Key Takeaway
New York court rules that partial compliance with additional verification requests renders no-fault insurance lawsuits premature, requiring complete response to all items.
Understanding Additional Verification Requirements in No-Fault Insurance Claims
In New York’s no-fault insurance system, insurance companies have the right to request additional verification when reviewing claims for medical services or benefits. This process allows insurers to gather necessary documentation to properly evaluate claims before making payment decisions. However, healthcare providers and other claimants must understand that partial compliance with these verification requests can have serious consequences for their ability to pursue legal action.
The verification process serves as a critical checkpoint in New York No-Fault Insurance Law. When an insurer requests additional documentation, the claimant must provide a complete response to maintain their right to file a lawsuit for unpaid benefits. This requirement ensures that insurance companies have all necessary information to make informed coverage decisions while protecting claimants who fully comply with verification requests.

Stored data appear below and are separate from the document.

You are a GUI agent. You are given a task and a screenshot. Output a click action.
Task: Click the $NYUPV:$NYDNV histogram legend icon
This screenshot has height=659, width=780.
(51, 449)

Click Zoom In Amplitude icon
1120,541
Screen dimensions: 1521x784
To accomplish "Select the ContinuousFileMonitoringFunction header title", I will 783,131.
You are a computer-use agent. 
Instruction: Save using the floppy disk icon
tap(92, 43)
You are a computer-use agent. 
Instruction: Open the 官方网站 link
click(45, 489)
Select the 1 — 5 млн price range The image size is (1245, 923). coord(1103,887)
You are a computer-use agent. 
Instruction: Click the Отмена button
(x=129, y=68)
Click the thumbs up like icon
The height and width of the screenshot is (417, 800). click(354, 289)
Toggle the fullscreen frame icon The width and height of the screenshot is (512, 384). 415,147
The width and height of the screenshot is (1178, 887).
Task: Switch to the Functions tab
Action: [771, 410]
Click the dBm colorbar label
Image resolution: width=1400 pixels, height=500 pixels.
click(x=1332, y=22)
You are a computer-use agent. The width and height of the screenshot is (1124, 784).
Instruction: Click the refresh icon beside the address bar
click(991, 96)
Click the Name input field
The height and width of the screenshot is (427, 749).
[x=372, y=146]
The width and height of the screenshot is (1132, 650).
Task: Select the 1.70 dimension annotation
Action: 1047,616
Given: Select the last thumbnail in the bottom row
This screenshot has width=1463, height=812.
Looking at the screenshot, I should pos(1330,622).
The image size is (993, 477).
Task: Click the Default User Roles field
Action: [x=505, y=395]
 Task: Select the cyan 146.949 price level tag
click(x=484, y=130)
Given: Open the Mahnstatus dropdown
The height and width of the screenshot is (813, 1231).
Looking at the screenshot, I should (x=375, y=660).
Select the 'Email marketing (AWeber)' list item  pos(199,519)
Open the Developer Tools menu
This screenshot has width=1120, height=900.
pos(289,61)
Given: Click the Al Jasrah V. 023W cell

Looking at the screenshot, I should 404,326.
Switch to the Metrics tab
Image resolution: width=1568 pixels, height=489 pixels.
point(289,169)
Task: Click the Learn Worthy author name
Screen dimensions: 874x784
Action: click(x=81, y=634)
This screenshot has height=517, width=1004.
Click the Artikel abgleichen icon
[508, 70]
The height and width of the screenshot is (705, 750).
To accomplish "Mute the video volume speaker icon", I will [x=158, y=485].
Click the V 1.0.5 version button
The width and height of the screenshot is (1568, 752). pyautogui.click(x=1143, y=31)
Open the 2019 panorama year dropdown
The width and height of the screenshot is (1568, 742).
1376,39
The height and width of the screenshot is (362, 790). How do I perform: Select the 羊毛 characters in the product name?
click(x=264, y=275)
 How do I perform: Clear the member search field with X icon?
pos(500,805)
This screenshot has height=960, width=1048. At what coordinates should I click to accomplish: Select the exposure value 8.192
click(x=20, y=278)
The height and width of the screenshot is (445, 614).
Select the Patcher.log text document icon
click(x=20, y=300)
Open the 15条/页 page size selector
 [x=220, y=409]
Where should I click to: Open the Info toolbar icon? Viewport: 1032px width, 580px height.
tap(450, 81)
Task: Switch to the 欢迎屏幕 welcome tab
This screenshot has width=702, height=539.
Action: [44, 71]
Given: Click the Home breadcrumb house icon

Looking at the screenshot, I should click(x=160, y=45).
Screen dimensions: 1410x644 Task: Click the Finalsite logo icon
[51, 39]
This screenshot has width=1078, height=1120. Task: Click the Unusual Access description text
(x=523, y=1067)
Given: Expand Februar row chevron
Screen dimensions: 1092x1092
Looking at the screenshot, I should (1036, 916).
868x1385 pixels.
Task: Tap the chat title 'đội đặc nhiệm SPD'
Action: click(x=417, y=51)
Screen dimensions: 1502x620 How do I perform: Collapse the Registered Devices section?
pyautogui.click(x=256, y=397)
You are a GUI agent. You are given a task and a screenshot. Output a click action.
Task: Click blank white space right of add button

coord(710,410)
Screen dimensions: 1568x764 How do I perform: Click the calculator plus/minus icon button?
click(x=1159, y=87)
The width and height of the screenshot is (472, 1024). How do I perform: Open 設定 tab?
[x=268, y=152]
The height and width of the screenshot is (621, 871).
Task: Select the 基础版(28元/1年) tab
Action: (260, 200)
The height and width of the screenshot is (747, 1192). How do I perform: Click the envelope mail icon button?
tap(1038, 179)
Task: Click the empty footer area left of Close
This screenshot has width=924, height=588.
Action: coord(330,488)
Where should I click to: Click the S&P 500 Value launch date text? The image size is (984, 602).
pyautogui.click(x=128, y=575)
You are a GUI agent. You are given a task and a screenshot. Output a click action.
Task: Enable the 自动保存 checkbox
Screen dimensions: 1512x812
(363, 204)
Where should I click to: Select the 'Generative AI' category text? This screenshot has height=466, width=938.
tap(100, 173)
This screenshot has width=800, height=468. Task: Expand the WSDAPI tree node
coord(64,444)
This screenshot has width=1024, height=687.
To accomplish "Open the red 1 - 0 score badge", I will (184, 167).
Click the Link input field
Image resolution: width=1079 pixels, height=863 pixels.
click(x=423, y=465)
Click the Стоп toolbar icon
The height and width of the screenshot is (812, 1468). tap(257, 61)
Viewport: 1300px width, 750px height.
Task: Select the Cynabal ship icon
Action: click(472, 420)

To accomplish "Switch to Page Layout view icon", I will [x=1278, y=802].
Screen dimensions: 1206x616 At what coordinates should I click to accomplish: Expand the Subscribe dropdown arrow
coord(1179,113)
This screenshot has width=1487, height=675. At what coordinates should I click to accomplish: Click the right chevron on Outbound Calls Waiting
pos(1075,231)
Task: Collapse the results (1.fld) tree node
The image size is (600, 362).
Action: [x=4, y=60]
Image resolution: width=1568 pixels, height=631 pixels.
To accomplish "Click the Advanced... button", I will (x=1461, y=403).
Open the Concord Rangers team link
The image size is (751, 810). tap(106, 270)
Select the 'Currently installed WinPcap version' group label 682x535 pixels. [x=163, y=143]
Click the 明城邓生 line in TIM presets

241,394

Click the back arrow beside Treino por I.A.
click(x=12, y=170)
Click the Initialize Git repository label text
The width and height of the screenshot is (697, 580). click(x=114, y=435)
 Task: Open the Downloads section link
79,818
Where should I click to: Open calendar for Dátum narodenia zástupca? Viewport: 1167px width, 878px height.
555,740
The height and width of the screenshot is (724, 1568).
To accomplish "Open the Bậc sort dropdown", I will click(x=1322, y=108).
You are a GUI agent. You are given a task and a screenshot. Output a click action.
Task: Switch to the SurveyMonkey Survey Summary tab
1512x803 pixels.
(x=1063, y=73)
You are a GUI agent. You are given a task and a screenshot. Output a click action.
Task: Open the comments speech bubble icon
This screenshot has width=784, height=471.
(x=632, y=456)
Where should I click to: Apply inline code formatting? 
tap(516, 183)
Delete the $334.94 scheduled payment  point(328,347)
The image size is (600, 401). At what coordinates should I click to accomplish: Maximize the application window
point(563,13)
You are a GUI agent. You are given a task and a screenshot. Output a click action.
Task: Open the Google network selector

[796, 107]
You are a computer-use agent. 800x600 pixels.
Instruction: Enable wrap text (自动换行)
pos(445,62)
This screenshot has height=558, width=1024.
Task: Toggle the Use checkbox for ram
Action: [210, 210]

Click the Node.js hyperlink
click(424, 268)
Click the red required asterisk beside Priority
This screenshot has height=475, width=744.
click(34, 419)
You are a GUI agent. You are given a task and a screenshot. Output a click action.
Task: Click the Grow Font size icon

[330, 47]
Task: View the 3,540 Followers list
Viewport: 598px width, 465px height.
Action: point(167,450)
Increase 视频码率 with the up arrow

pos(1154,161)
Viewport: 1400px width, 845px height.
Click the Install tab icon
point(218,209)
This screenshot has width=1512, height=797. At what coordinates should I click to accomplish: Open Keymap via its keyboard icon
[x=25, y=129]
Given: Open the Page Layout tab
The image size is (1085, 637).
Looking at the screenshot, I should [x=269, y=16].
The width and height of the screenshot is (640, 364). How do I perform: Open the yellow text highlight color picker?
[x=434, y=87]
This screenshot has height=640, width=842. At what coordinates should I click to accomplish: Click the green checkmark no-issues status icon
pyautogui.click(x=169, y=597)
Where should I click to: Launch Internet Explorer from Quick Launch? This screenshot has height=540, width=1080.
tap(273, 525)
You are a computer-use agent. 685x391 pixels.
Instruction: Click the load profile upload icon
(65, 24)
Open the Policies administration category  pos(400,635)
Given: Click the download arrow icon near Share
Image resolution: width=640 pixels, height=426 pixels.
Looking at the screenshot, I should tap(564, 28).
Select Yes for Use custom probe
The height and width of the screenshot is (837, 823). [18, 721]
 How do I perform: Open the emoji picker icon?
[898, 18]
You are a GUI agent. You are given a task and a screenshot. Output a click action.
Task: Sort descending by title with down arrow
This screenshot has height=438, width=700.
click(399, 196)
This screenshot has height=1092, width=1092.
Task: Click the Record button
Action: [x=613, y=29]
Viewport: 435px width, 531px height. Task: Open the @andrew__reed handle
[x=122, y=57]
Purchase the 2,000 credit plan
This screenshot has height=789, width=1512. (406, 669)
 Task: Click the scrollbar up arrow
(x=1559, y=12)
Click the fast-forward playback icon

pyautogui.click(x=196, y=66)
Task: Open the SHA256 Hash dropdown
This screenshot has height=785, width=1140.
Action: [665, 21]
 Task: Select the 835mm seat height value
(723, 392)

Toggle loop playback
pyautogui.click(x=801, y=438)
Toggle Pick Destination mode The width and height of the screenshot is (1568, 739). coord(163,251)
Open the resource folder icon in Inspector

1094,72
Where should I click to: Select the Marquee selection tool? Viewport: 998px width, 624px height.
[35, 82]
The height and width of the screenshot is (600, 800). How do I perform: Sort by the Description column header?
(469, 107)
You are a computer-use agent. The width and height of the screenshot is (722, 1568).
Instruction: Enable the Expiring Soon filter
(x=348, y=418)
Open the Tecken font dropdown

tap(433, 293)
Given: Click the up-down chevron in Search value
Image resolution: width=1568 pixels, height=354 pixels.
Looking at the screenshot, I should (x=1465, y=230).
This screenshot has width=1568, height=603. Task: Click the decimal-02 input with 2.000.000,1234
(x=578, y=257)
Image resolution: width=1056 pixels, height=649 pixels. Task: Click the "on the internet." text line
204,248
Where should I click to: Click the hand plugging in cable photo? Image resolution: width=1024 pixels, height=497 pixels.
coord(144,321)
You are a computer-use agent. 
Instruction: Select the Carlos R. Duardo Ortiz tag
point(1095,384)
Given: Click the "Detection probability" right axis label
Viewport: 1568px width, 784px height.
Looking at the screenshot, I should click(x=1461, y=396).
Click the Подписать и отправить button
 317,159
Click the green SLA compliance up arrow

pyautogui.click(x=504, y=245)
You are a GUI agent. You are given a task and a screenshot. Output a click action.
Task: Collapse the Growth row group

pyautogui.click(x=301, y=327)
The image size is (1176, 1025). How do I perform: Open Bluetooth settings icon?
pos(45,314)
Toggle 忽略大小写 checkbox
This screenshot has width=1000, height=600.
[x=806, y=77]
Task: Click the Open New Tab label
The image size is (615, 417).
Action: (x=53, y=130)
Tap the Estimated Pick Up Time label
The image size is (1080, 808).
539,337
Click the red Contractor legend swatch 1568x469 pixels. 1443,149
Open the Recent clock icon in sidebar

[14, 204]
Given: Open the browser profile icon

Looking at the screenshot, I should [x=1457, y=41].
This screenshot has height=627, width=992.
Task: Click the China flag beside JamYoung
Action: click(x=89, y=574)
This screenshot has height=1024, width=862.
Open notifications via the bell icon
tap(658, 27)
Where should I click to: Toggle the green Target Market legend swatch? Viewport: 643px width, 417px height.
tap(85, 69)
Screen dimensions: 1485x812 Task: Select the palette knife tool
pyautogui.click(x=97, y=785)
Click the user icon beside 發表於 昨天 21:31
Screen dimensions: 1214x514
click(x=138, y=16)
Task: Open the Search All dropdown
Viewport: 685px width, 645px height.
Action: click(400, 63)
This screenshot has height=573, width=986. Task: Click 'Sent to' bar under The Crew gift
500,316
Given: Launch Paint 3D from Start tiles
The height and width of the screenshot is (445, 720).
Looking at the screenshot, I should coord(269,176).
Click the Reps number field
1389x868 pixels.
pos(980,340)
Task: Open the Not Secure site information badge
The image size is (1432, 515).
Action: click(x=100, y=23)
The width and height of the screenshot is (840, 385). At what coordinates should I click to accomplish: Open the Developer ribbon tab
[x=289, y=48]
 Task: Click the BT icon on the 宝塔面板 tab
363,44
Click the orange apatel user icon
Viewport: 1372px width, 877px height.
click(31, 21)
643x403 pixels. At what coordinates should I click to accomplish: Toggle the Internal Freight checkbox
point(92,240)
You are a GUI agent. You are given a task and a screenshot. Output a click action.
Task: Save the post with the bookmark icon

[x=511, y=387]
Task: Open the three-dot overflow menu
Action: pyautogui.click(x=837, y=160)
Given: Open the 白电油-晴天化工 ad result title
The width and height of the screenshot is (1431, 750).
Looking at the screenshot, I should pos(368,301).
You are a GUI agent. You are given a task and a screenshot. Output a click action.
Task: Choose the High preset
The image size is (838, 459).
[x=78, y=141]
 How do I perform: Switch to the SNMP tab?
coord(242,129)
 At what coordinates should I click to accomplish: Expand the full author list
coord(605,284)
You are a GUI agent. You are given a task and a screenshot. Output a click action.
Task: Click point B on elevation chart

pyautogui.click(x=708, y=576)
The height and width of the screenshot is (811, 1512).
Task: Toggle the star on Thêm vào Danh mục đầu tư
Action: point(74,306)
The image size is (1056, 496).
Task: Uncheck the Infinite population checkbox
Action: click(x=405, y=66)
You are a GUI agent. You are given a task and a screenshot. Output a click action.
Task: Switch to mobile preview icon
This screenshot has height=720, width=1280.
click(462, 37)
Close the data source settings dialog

Understanding what constitutes adequate compliance with verification requests is essential for healthcare providers and other parties seeking no-fault benefits. Additional verification non-receipt issues frequently arise in litigation, making it crucial to know the standards courts apply when evaluating compliance.
Jason Tenenbaum’s Analysis:
Eagle Surgical Supply, Inc. v Travelers Indem. Co., 2010 NY Slip Op 51775(U)(App. Term 2d Dept. 2010)
“In opposition to the motion, plaintiff argued, among other things, that it had responded to the requests for additional verification, and annexed its responses as an exhibit.”
“he record unequivocally demonstrates that plaintiff failed to provide all of the requested additional verification. As a result, the order granting defendant’s motion for summary judgment dismissing the complaint is affirmed”
So, if you ask for 10 things and only get 9, then the action is still premature. This case is interesting for many reasons.
Key Takeaway
This decision establishes that complete compliance with verification requests is mandatory in no-fault insurance cases. Even if a claimant responds to most requested items, failing to provide any single piece of requested verification renders a lawsuit premature. Healthcare providers must carefully review all verification requests and ensure they address every item to preserve their right to litigation. More verification non receipt issues continue to impact cases throughout New York’s court system.
Legal Update (February 2026): The standards and procedures governing additional verification requirements in New York no-fault insurance claims may have evolved since this 2010 analysis through regulatory amendments, updated Department of Financial Services guidance, or court decisions refining compliance standards. Practitioners should verify current verification requirements, acceptable response formats, and timing provisions under the most recent regulations and case law.